Salvation offered to all

Salvation offered to all

At least one time each year, the Scripture readings of Mass present a fundamental principle of the Gospel: The Gospel of Jesus Christ is universal.  Jesus offers salvation to all peoples with absolutely no exceptions.  Nationality, ethnicity, race, legal status, intelligence, wealth and so many other elements which often create divisions in society do not matter to the eyes of God when it comes to offering His salvation.

At the time of Jesus, salvation from God to all peoples was a radical concept.  The Jewish understanding of salvation was narrow-minded: They understood that God offered salvation to them.  Everyone else, since God had not picked them as part of the chosen people, had to kept at arm’s length, they had to be avoided.

This understanding gave rise to the strict separation between Jews and Gentiles, non-Jews.  Contact with non-Jews made you impure, so for Jews to remain pure, they had limited to no contact at all with Gentiles.  Among the most despised Gentiles were the Samaritans (who practiced a modified version of Judaism) and the Canaanites (who had been displaced from the Promised Land when the Israelites returned from Egypt).

We are familiar with Jesus’ praise of a Samaritan in the Parable of the Good Samaritan.  A Samaritan, an enemy for all Jews, was the only one who stopped to help a wounded man.

In today’s Gospel, we heard of a Canaanite woman who approaches Jesus begging for a miracle.
Jesus seems harsh at first towards the woman, seemingly ignoring flat out her request.

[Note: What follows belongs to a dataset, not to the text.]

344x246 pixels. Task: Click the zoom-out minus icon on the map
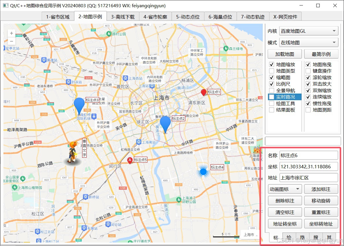(11, 41)
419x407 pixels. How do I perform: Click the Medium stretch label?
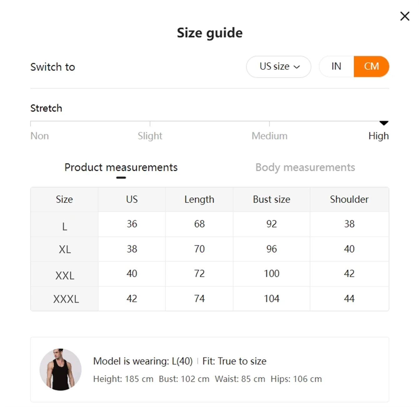click(270, 136)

“I was sent only to the lost sheep of the house of Israel.”  His words push her away, affirming that He is offering salvation to the Jews.

Yet, the woman pleads and Jesus graciously extends salvation to her.  Jesus praises her faith in the same manner he praised the actions of the Good Samaritan.   Through his words and actions, Jesus extends salvation to all peoples, regardless of background or social acceptance.

Even though Jesus’ words and actions shook up his contemporaries, what he said and did had already been predicted.  God spoke through the prophet Isaiah, we heard it in the first reading, “my house shall be called a house of prayer for all peoples.”  At Jesus’ time, the House of God, the Temple of Jerusalem, could only be entered by Jews.  Jesus is now opening up access to God to all peoples, to all nations.  In the new covenant, all peoples would gather to pray together, including the foreigner and the stranger.

Some Jews did not like this.  They probably felt cheated.  They probably felt less special now that their God offered salvation to them and the Gentiles.  They were no longer “unique.”

Saint Paul had to deal with this tension since he preached mostly to Gentiles.  Paul tells the Romans that his ministry to them has made Jews jealous, yet he hopes many of them will be saved through his ministry.

Jesus fulfilled God’s plan of salvation for all humanity.  God began his work of salvation by choosing the Jewish people and out of them, in Jesus Christ, salvation was offered to the whole world.  Jesus fulfills God’s plan by extending salvation to all peoples and all nations.

The challenge presented to us today by these readings is simple: How well do we imitate God’s concern for the salvation of all souls?  How well do we imitate God’s love for every person?

Do I reach out to those different from me?  Do I consider the foreigner and stranger in my midst, regardless of skin color, legal status, handicaps etc., to be part of God’s family, part of my own family?  In God’s eyes, in the loving care of the Church, we are all brothers and sisters and the same Saving Gospel is offered to us all.

At Mass Jesus makes himself present in our midst and offers himself equally for each one of us.  He does so not just here, but in the thousands of altars throughout the world.  He offers salvation to each of us with our differences, with our shortfalls and with our strengths.

May He allow us to recognize Him not just in the Eucharist, but also in the faces of those around us here at church, those around us at work, at the store and everywhere else we may go.  May Jesus strengthen us to extend His saving work here and now by seeing Christ in all peoples, in all nations, without distinction or division.  By doing this, we participate in the spread of the Gospel by bringing the Good News to every people and every nation.